Make-Ahead Shepherd’s Pie
Ingredients:
1 lb lean (at least 80%) ground beef
1 medium onion, chopped (1 cup) (if tolerated)
2 medium carrots, peeled, chopped (1 cup)
2 tablespoons all-purpose flour
1 1/2 teaspoons finely chopped fresh thyme leaves
1/2 teaspoon salt
1/4 teaspoon pepper (if tolerated)
1 cup chicken broth (without problem ingredients)
1/2 cup frozen peas (without problem ingredients)
1/2 cup frozen corn (without problem ingredients)
1 (4.7 oz.) pouch creamy butter mashed potatoes (without problem ingredients) or use left over mashed potatoes
Directions:
1. Heat oven to 400°F. Spray 8-inch square (2-quart) glass baking dish with cooking spray.
2. In 12-inch nonstick skillet, cook beef over medium-high heat 4 minutes, stirring frequently.
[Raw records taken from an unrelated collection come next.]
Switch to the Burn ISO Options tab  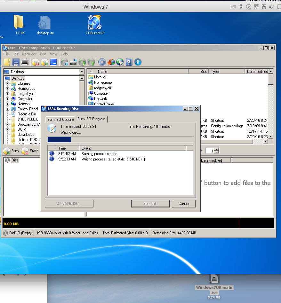pyautogui.click(x=60, y=120)
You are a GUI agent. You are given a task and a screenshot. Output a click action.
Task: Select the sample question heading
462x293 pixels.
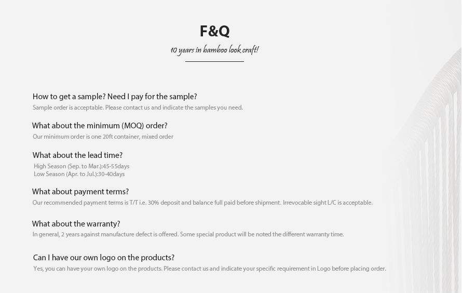115,97
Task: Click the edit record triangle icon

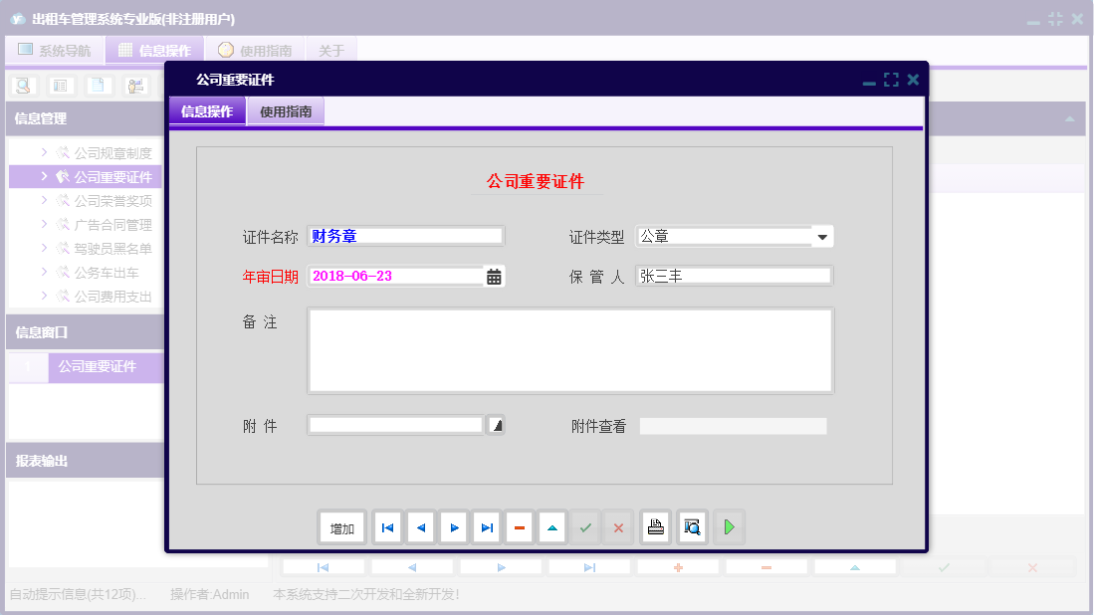Action: 551,526
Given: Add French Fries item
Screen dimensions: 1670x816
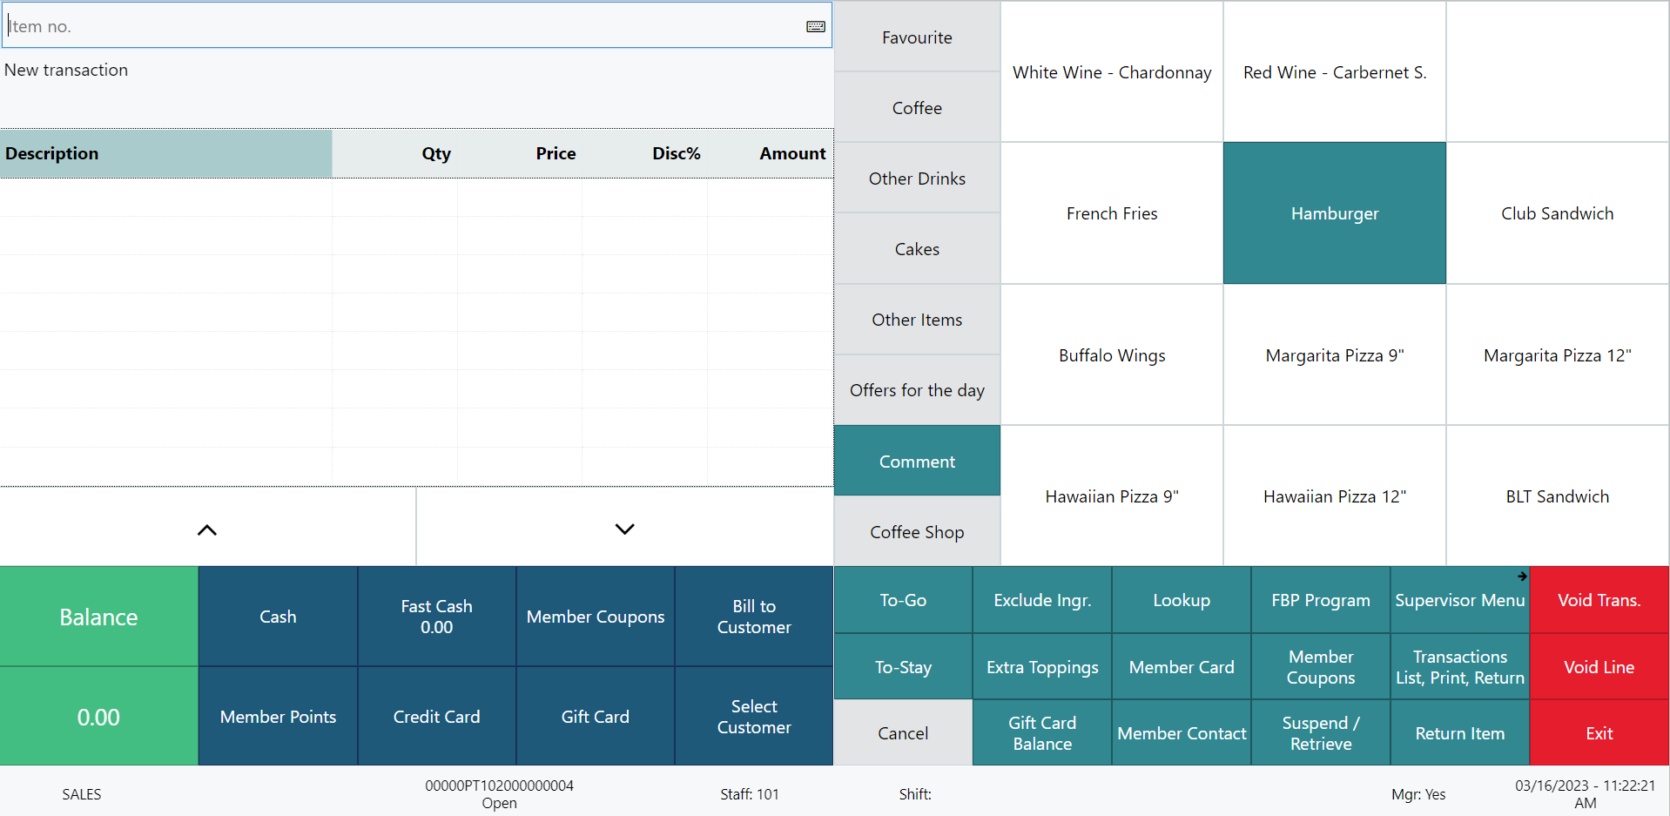Looking at the screenshot, I should 1111,213.
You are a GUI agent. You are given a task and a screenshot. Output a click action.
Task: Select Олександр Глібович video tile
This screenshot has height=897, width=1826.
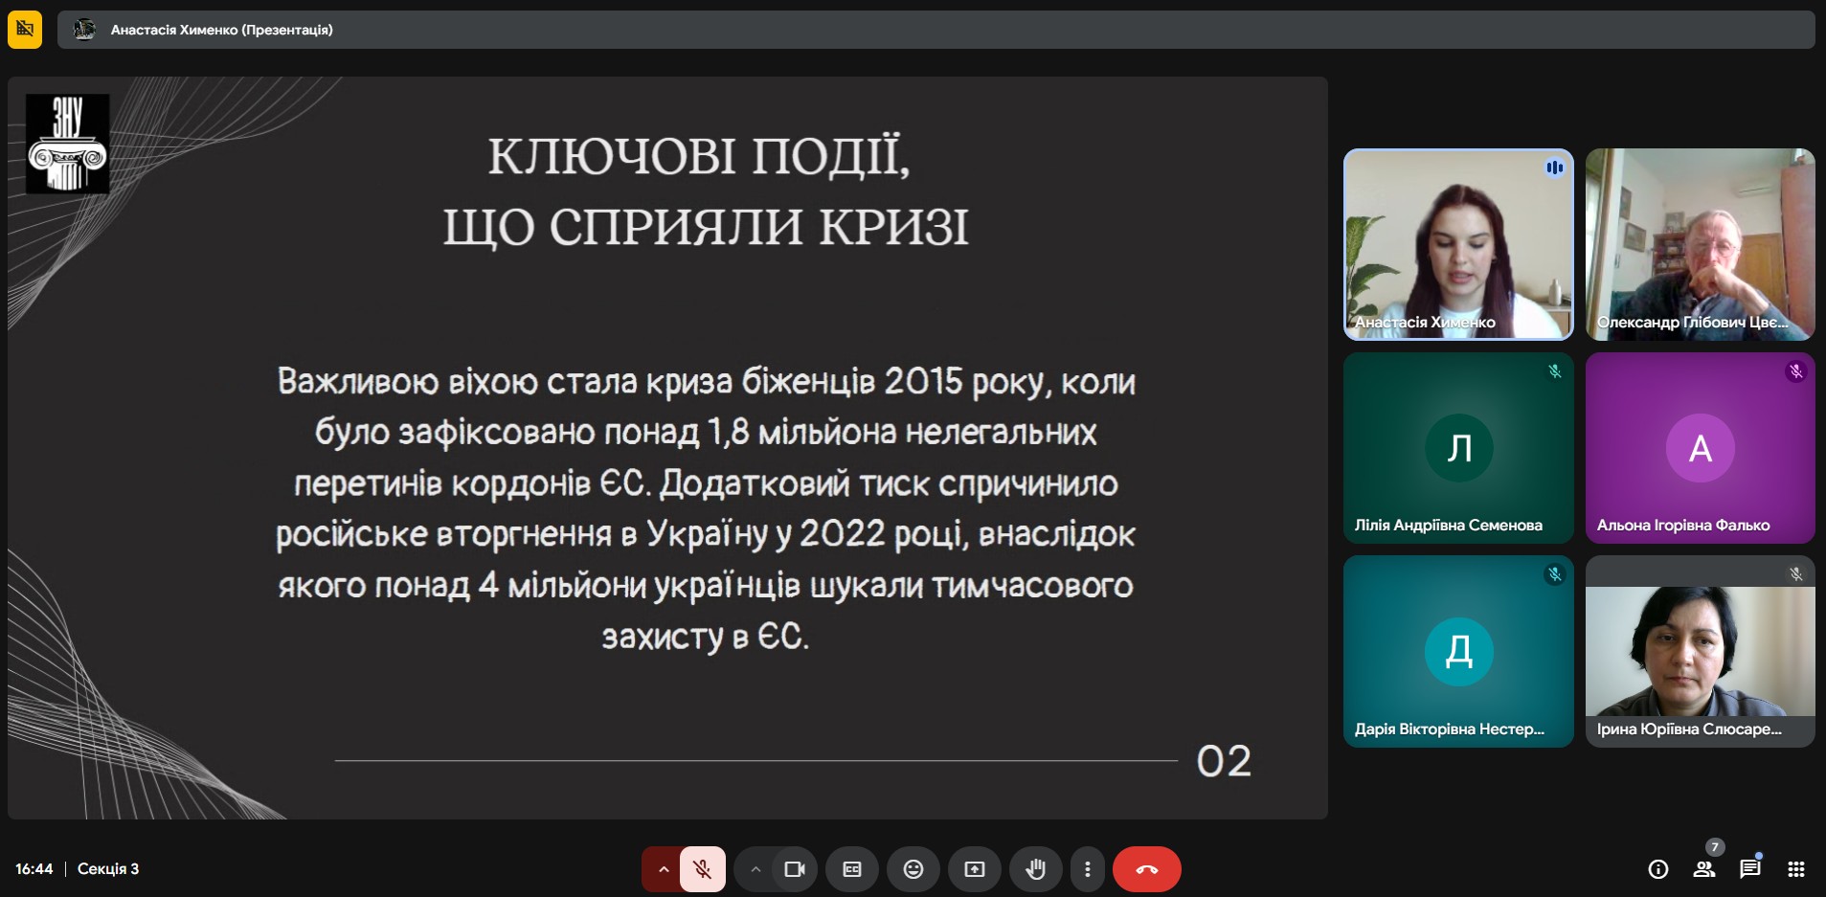click(1700, 244)
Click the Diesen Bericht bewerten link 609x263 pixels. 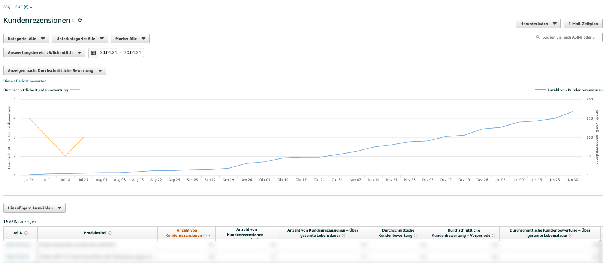(x=25, y=81)
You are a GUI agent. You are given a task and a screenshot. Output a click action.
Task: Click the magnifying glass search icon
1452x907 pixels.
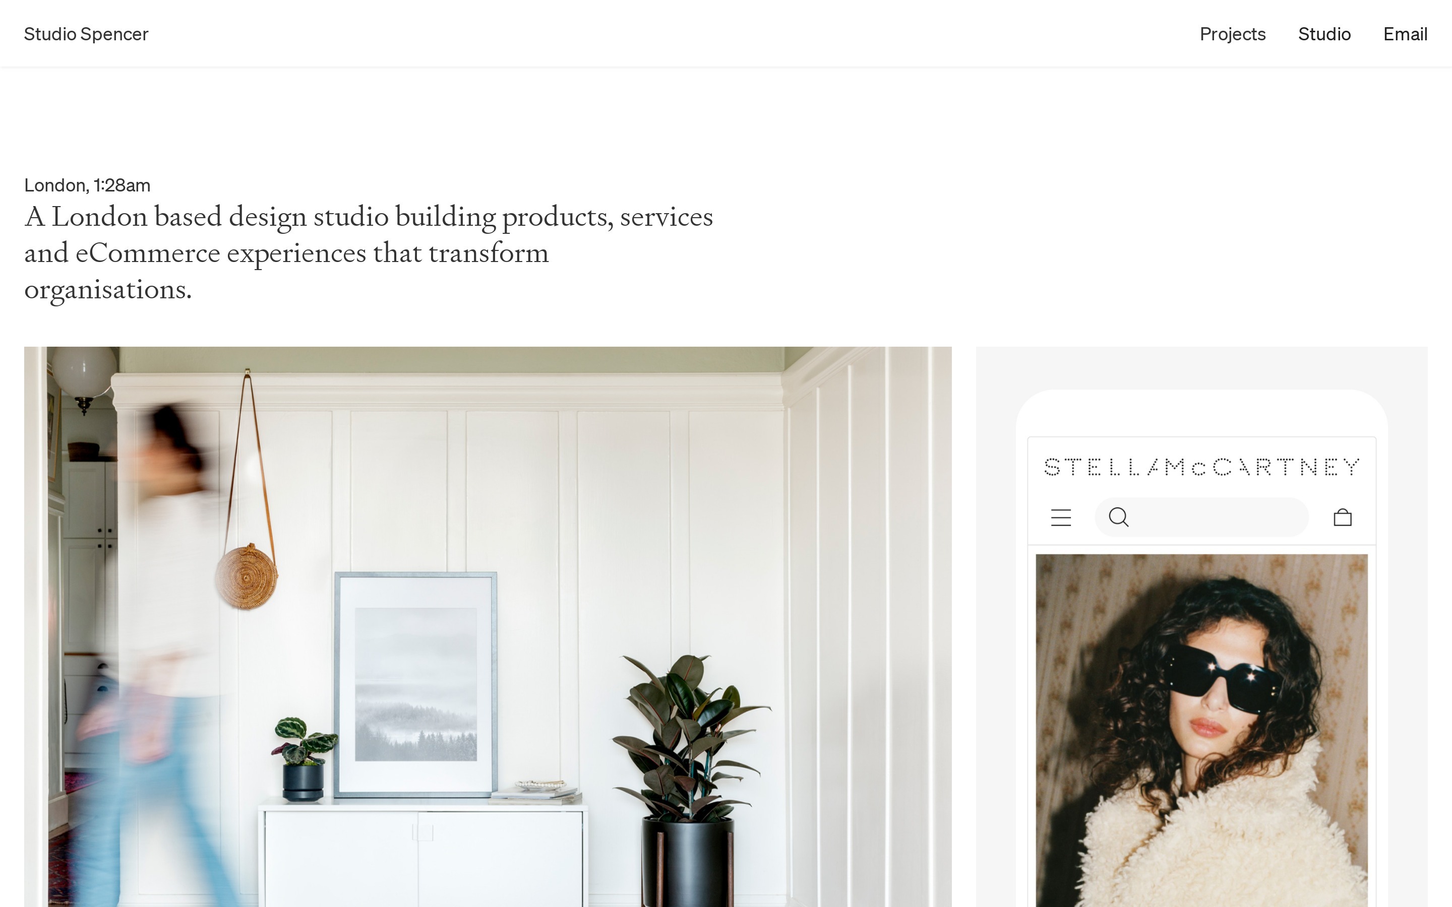tap(1118, 517)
Add onion and carrots; cook 4 to 6 minutes, stirring occasionally, until beef is browned and onion and carrots are softened. Add flour, thyme, salt and pepper; cook 1 minute, stirring frequently.
3. Gradually stir in broth; heat to boiling over medium-high heat. Cook until thickened, stirring frequently. Remove from heat; stir in frozen peas and corn; transfer mixture to baking dish.
4. Make mashed potatoes as directed on pouch. Spread potatoes evenly over mixture in baking dish. Bake 20 to 25 minutes or until heated through (165°F in center) and top is lightly browned. Let stand 10 minutes before serving.
5. To freeze: Cook beef filling as directed in recipe, but do not add frozen peas and corn. Cover and refrigerate 30 to 40 minutes. Transfer to 1-quart freezer container; freeze up to 2 months. To bake: Heat oven to 400°F. Spray microwavable 8-inch square (2-quart) glass baking dish with cooking spray. Place frozen beef filling container in large bowl filled with hot water about 5 minutes or until filling can be slid out of container into 8-inch square dish. Cover with plastic wrap; microwave on High 5 minutes; stir well. Cover and microwave 3 minutes longer; stir well. Continue heating another 3 to 4 minutes (checking and stirring every minute) until heated through. Stir in frozen peas and corn. Continue as directed in recipe.